Find the equations of motion using the Lagrangian: \begin{equation} \frac{d}{dt}\left( \frac{\partial L}{\partial \dot{r}_\textrm{rot}^i} \right) = \frac{\partial L}{\partial r_\textrm{rot}^i} \end{equation}

Here, $i$ implies $x$, $y$, and $z$ in the rotating frame.

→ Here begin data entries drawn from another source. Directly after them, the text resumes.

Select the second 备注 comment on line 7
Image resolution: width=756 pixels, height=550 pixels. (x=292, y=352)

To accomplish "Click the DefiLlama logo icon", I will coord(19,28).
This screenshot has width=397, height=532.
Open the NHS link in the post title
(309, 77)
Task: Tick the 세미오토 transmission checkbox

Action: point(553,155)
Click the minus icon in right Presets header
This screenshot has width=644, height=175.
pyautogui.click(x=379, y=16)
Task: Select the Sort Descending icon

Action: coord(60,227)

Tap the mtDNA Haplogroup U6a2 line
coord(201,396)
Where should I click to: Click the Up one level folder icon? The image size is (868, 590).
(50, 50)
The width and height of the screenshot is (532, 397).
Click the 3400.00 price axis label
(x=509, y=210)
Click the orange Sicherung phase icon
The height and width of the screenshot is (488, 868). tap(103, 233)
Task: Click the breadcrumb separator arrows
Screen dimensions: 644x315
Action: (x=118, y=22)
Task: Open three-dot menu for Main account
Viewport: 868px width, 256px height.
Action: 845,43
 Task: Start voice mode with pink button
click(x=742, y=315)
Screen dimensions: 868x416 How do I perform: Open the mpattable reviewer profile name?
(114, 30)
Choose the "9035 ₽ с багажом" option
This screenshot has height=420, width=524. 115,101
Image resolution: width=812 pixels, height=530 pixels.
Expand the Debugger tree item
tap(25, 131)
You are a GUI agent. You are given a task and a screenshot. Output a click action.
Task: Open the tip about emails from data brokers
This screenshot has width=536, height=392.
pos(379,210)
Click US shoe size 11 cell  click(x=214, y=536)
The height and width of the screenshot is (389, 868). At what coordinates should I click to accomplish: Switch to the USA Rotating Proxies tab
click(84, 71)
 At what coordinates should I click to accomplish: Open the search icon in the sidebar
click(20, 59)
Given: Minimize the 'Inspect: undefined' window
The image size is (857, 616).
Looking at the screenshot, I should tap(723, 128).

\begin{equation} L = \frac{1}{2}m \mathbf{v}_\textrm{rot}^2 + m \mathbf{v}_\textrm{rot} \cdot \left(\boldsymbol \omega \times \mathbf{r} \right) + \frac{1}{2}m \omega^2 r^2 - \frac{1}{2}m \left( \boldsymbol \omega \cdot \mathbf{r} \right)^2 - U(\mathbf{r}) \end{equation}

So, taking the time derivative of $\frac{\partial L}{\partial \dot{r}_\textrm{rot}^i}$: \begin{equation} \frac{d}{dt}\left( \frac{\partial L}{\partial \dot{r}_\textrm{rot}^i} \right) = m \ddot{r}_\textrm{rot}^i + m \left(\boldsymbol{\omega} \times \mathbf{v}_\textrm{rot} \right)^i + m \left( \frac{d \boldsymbol{\omega}}{dt } \times \mathbf{r} \right)^i \end{equation}

For the R.H.S. ($\frac{\partial L}{\partial r_\textrm{rot}^i}$): first rewrite one term as: \begin{equation} m \mathbf{v}_\textrm{rot} \cdot \left( \boldsymbol{\omega} \times \mathbf{r} \right) = m \mathbf{r} \cdot \left(\mathbf{v}_\textrm{rot} \times \boldsymbol{\omega} \right) \end{equation}

Now the Lagrangian is: \begin{equation} L = \frac{1}{2}m \mathbf{v}_\textrm{rot}^2 +m \mathbf{r} \cdot \left(\mathbf{v}_\textrm{rot} \times \boldsymbol{\omega} \right) + \frac{1}{2}m \omega^2 r^2 - \frac{1}{2}m \left( \boldsymbol \omega \cdot \mathbf{r} \right)^2 - U(\mathbf{r}) \end{equation}

\begin{equation} L = \frac{1}{2}m \mathbf{v}_\textrm{rot}^2 +m \mathbf{r} \cdot \left(\mathbf{v}_\textrm{rot} \times \boldsymbol{\omega} \right) + \frac{1}{2}m \omega^2 r^2 - \frac{1}{2}m \left( \boldsymbol \omega \cdot \mathbf{r} \right)^2 - U(\mathbf{r}) \end{equation}

Leads to: \begin{equation} \frac{\partial L }{\partial r_\textrm{rot}^i} = m \left( \mathbf{v}_\textrm{rot} \times \boldsymbol{\omega} \right)_\textrm{rot}^i + m \omega^2 r_\textrm{rot}^i - m \left( \boldsymbol{\omega} \cdot \mathbf{r} \right)\omega^i - \frac{\partial U(\mathbf{r})}{\partial r_\textrm{rot}^i} \end{equation}

Thus our equation of motion in the rotating system is: \begin{equation} m \mathbf{a} = m \omega^2 \mathbf{r}_\textrm{rot} - m \left( \boldsymbol{\omega} \cdot \mathbf{r} \right) \boldsymbol{\omega}_\textrm{rot} - 2 m \left( \boldsymbol{\omega} \times \mathbf{v}_\textrm{rot} \right)_\textrm{rot} - m \left( \frac{d\boldsymbol{\omega}}{dt} \times \mathbf{r} \right)_\textrm{rot} - \nabla_\textrm{rot} U(\mathbf{r}) \end{equation}

Combine the first two terms: \begin{equation} m \omega^2 \mathbf{r}_\textrm{rot} - m \left( \boldsymbol{\omega} \cdot \mathbf{r} \right) \boldsymbol{\omega}_\textrm{rot} = -m \boldsymbol{\omega} \times \left( \boldsymbol{\omega } \times \mathbf{r} \right)_\textrm{rot} \end{equation} (using a vector identity.)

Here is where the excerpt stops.